Document excerpt:
It’s January, and–nearly all content online is about how to be healthier, happier, and more productive in the New Year. Of course, it’s great to see larger discussions around wellness being brought up. However, there seems to be there’s a particular focus on instagrammable forms of “self-care”, like, going to yoga classes, drinking turmeric milk, or bathing with crystals. Although for many folks these are great ways to relax and unwind, there are few conversations surrounding self-care for those struggling with their mental health.

Online discussions around mental health and wellness have become more common than they were years ago, yet there’s still a marked difference between the connotations surrounding mental health care and those surrounding self-care. Google search trends even show that while searches for self-care are consistently high, searches for mental health are often less popular. Self-care routines are shared and praised by celebrities, while counseling resources are still kept hush. Vloggers and Influencers are quick to share inspirational quotes, but talking about taking medication becomes much more difficult. Of course, discussions around mental health are serious and should be taken seriously, but that doesn’t mean they need to be separated from conversations about overall wellness. Additionally, we need to challenge the fact that self-care is exclusively done alone. For those who are trying to care for themselves but may need additional help, options like counseling, therapy, and other sessions conducted by professionals can also be also forms of self-care.

Thankfully, wellness resources are increasingly becoming democratized, accessible, and affordable. Silicon Valley is even making big bets on mental health startups. Mental health is no longer a luxury, but a priority. As 2018 gets into full swing, let’s work towards more inclusive discussions around wellness that include individuals from diverse backgrounds and at different life stages. After all, we all deserve to be well.

Data supplied:
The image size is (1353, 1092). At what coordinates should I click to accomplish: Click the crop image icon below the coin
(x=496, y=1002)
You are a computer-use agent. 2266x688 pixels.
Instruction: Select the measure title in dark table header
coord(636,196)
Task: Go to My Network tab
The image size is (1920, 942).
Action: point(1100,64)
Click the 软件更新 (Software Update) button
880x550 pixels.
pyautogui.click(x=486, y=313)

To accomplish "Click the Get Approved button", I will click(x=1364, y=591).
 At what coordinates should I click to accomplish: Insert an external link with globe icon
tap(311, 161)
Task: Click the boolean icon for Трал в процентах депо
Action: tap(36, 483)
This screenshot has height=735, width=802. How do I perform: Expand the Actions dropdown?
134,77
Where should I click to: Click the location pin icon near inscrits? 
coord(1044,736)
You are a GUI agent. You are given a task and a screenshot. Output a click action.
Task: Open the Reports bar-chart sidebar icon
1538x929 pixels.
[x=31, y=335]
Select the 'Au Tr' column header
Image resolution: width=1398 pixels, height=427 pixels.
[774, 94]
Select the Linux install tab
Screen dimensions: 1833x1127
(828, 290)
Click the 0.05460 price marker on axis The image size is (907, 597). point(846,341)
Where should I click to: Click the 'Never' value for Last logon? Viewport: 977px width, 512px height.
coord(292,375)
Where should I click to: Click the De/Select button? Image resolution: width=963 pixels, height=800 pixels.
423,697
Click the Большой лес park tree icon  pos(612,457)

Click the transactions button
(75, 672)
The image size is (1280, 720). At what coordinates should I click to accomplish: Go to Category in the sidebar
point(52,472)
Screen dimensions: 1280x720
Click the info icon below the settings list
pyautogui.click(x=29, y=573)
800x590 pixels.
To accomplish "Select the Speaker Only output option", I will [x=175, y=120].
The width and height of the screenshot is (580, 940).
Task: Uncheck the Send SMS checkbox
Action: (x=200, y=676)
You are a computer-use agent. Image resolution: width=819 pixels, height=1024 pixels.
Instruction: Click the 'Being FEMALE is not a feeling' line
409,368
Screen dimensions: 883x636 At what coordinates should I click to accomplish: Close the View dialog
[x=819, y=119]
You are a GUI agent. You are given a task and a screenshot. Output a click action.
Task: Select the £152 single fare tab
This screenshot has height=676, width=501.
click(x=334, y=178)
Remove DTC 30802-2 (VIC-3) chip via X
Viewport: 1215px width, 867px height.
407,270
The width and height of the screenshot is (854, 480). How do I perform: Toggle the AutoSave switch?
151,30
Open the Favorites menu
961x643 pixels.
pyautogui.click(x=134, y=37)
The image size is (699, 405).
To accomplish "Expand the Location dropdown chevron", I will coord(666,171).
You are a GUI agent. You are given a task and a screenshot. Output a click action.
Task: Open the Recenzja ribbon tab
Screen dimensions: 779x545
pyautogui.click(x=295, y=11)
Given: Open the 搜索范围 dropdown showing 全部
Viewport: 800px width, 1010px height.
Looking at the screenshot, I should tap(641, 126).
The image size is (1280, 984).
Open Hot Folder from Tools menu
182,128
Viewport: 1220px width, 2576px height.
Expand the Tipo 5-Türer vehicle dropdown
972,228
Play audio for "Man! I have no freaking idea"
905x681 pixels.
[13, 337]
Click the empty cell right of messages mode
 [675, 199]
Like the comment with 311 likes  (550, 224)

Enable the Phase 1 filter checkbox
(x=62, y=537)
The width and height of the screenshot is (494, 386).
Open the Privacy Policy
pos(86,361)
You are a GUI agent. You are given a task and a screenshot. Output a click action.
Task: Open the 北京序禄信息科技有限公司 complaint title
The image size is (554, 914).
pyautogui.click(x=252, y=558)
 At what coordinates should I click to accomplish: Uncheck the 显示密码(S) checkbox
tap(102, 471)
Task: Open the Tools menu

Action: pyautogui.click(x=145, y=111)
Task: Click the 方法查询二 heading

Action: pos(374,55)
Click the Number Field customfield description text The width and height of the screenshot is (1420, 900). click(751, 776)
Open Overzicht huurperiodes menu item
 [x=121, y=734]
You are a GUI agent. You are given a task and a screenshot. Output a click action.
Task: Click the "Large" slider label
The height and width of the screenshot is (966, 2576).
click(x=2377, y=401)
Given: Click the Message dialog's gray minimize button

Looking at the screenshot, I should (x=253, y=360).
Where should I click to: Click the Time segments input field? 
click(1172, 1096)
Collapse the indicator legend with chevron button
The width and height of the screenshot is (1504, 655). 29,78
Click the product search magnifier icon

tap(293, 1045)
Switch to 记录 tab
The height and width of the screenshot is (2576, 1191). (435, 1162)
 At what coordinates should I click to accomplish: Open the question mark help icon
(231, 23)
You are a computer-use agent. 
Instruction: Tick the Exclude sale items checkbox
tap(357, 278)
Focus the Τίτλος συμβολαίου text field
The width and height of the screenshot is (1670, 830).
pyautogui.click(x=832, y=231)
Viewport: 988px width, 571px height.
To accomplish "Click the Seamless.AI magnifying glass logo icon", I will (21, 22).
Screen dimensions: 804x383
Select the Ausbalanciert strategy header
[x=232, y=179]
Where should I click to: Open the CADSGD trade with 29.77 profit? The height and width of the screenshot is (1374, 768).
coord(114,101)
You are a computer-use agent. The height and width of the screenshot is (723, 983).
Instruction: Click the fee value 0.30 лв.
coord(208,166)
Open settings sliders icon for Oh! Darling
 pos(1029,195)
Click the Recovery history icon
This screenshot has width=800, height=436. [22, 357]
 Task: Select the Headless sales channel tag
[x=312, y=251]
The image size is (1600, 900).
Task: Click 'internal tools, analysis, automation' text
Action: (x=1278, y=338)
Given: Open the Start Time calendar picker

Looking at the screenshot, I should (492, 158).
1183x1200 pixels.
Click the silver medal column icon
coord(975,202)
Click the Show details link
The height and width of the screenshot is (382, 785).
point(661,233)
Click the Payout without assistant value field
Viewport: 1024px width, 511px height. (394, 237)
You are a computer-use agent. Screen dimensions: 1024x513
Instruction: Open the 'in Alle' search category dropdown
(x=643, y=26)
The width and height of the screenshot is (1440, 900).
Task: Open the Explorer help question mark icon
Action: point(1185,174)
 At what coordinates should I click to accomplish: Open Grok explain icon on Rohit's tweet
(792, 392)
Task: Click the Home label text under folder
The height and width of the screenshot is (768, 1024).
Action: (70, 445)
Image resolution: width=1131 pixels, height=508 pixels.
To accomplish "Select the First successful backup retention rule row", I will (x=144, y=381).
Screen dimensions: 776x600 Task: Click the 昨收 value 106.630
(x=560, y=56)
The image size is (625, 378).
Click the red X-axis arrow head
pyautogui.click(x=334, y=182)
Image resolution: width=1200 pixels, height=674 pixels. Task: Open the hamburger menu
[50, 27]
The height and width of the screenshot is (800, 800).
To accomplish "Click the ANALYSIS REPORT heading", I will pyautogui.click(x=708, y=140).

Task objective: Please reproduce, word for word, the part of the self-care article above starting at "Thankfully, wellness resources" and ending at "to be well.".

The answer:
Thankfully, wellness resources are increasingly becoming democratized, accessible, and affordable. Silicon Valley is even making big bets on mental health startups. Mental health is no longer a luxury, but a priority. As 2018 gets into full swing, let’s work towards more inclusive discussions around wellness that include individuals from diverse backgrounds and at different life stages. After all, we all deserve to be well.